Anthropic, in fact, is not limiting itself to the agreement with Akamai: in recent months it has also forged partnerships with Google Cloud, Amazon Web Services, CoreWeave and even with Elon Musk’s SpaceX.
The message that emerges is therefore very clear: the real battle in artificial intelligence no longer concerns only language models, but access to the infrastructures that make them possible.
Akamai changes identity: from internet delivery to AI infrastructure
On the other hand, for Akamai too the agreement with Anthropic represents much more than a simple commercial partnership.
Historically the company has been known mainly for its content delivery and cybersecurity services, but the explosion of artificial intelligence is opening up new strategic opportunities.
Thanks to its global network made up of more than 4,000 points of presence distributed across over 130 countries, Akamai has a decentralized infrastructure that can adapt well to the needs of modern AI workloads.
And this is precisely one of the most interesting aspects of the operation. In recent years the cloud market has been dominated mainly by a few centralized hyperscalers such as AWS, Google Cloud and Microsoft Azure.
However, artificial intelligence is greatly increasing the pressure on available resources and many companies are looking for more distributed and flexible solutions.
In this context, Anthropic seems to have understood that relying exclusively on the major traditional providers may not be sufficient in the long term.

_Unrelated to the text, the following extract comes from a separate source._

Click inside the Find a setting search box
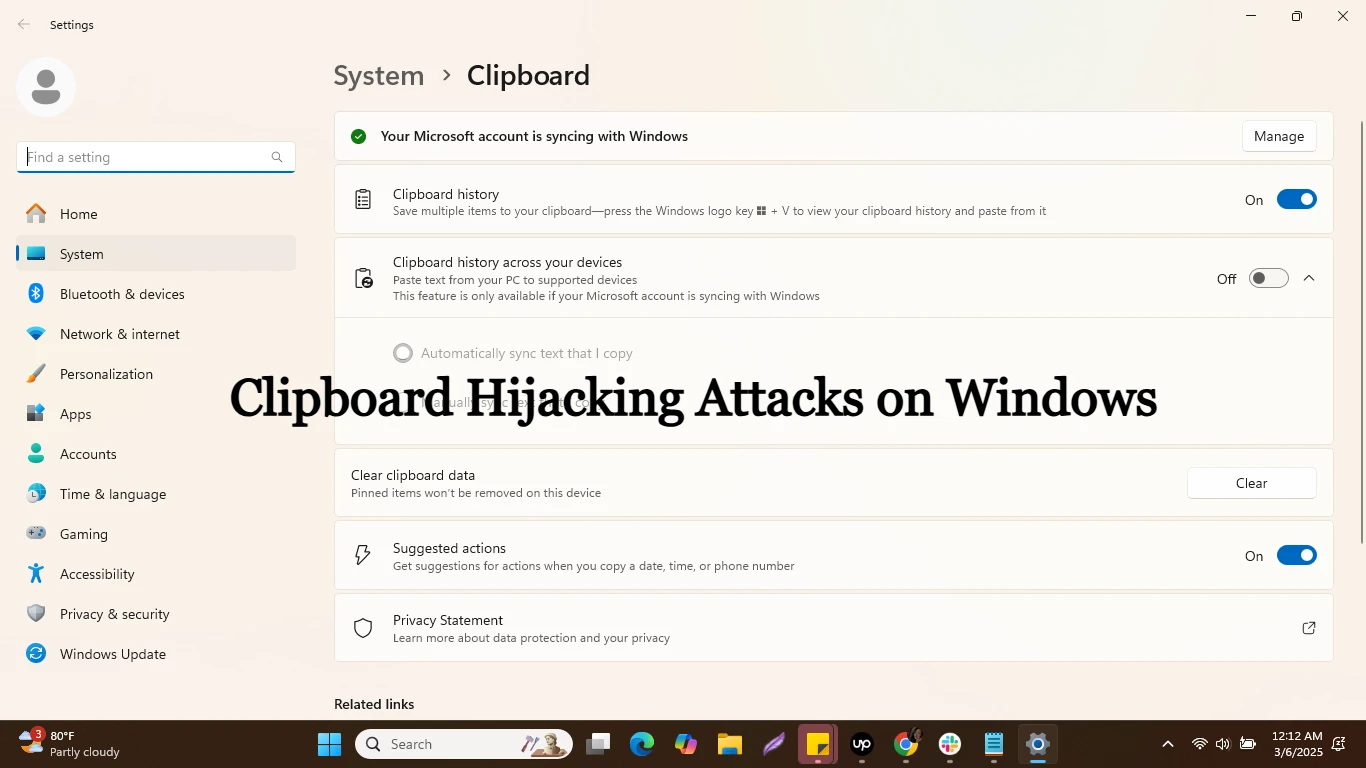 pyautogui.click(x=150, y=157)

Not surprisingly, investors reacted enthusiastically to the news.
After the announcement, Akamai’s shares rose by about 28%, a clear sign of how much the market sees artificial intelligence as an opportunity for radical transformation for many tech companies.
According to analysts’ estimates, the contract could end up representing about 6% of Akamai’s annual revenue once fully operational, with the first economic impacts expected by the end of 2026.

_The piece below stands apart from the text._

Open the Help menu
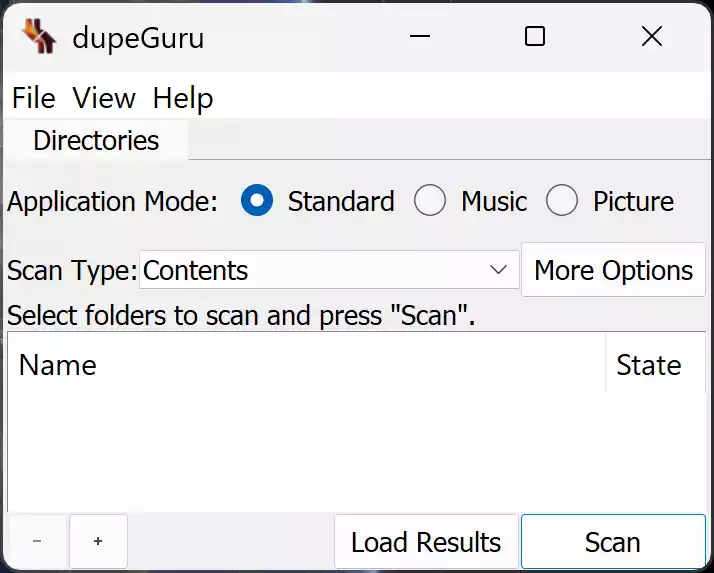714x573 pixels. (183, 98)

This evolution also shows how the AI sector is reshaping the technological value chain. Not only are the companies that develop language models benefiting, but also all the players able to provide infrastructure, energy, data centers and connectivity.
However, the problem is that this ‘race’ is becoming increasingly expensive. Training and maintaining advanced AI models requires continuous multi-billion-dollar investments, making the sector increasingly concentrated in the hands of a few large companies with access to enormous capital.
The real challenge of AI is infrastructure, not just software
The agreement between Anthropic and Akamai reveals a reality that is often underestimated in the public debate on artificial intelligence: the main limit of modern AI is no longer just algorithmic, but infrastructural.
In recent years the sector has focused mainly on competition between chatbots, language models and advanced features.
Today, however, a second problem is emerging, less visible but perhaps even more important: that of access to computing capacity. AI companies are in fact consuming enormous amounts of energy, GPUs and data bandwidth.
Each new generation of models requires more resources than the previous one, creating an investment spiral that risks increasingly favoring only the groups with greater financial resources.
And Anthropic is not the only company in this situation. OpenAI, Google and Meta are also investing billions to secure chips, data centers and cloud infrastructures sufficient to support the growth of generative AI.
This scenario also raises critical questions about the future of the sector. If artificial intelligence increasingly depends on gigantic infrastructure investments, there is a risk that the market will become progressively less open and more centralized.
Moreover, the pressure on computing resources could also have effects on energy costs and environmental sustainability.
The expansion of AI in fact requires enormous amounts of electricity and advanced cooling systems, turning data centers into increasingly important strategic assets.